[EXERCISE INSTRUCTIONS] Present the stretch of the listing from the line containing "The image size is (1510, 394)." through the line containing "Action: (x=173, y=276)", both included, as a Markdown table with the columns "Row" and "Entry". Skip blank lines, and leave out the pictures.

[EXERCISE MATERIAL]
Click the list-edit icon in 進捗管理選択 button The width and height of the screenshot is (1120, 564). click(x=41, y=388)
...
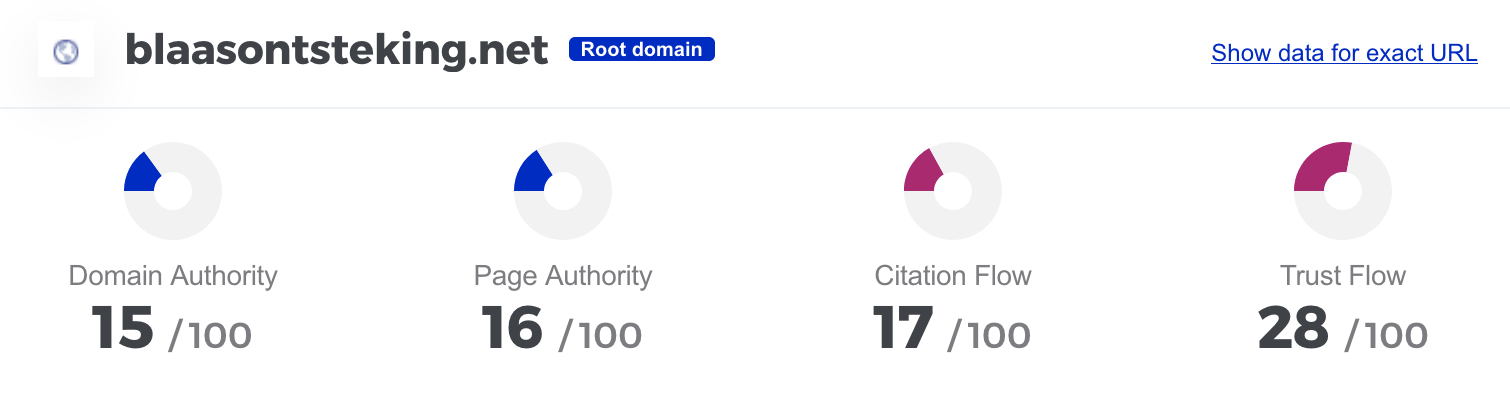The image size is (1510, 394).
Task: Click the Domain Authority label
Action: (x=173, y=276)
==
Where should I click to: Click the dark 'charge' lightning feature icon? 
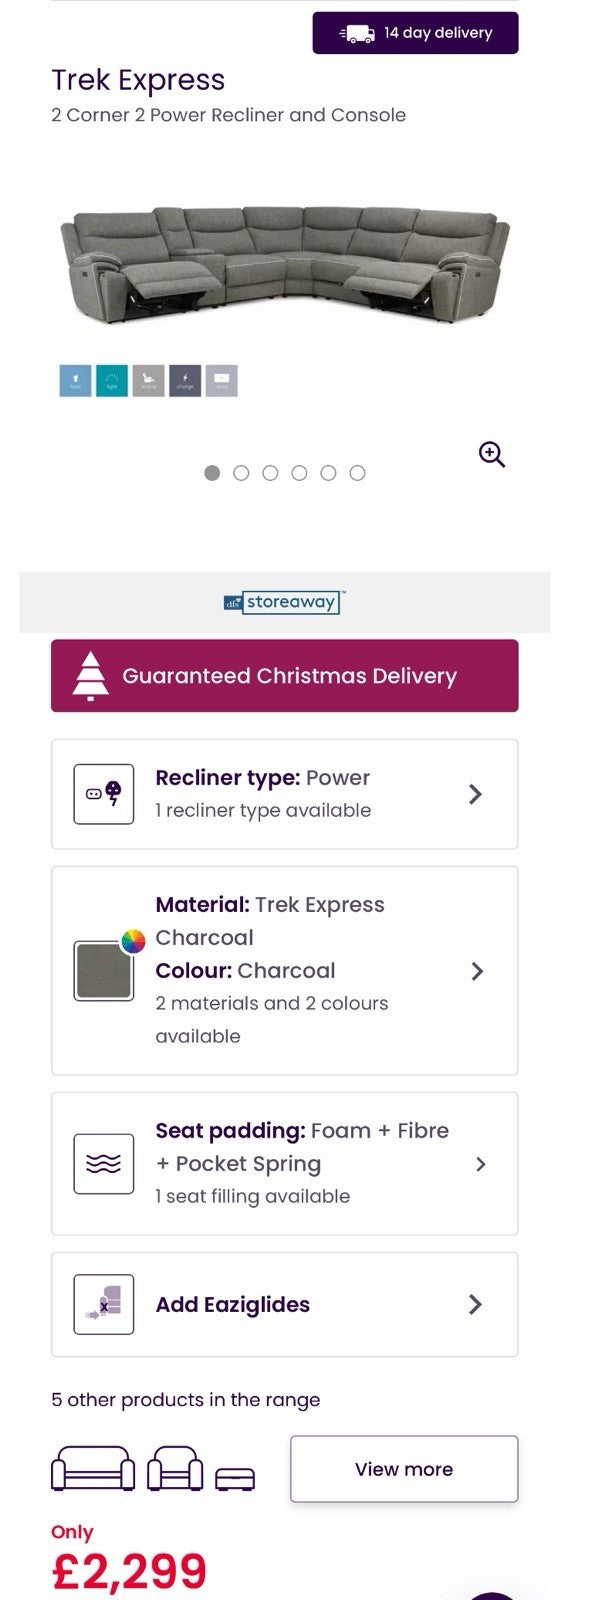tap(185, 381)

[OUTPUT FOR THIS TASK]
| Row | Entry |
|---|---|
| 1 | The image size is (1510, 394). |
| 2 | Task: Click the Domain Authority label |
| 3 | Action: (x=173, y=276) |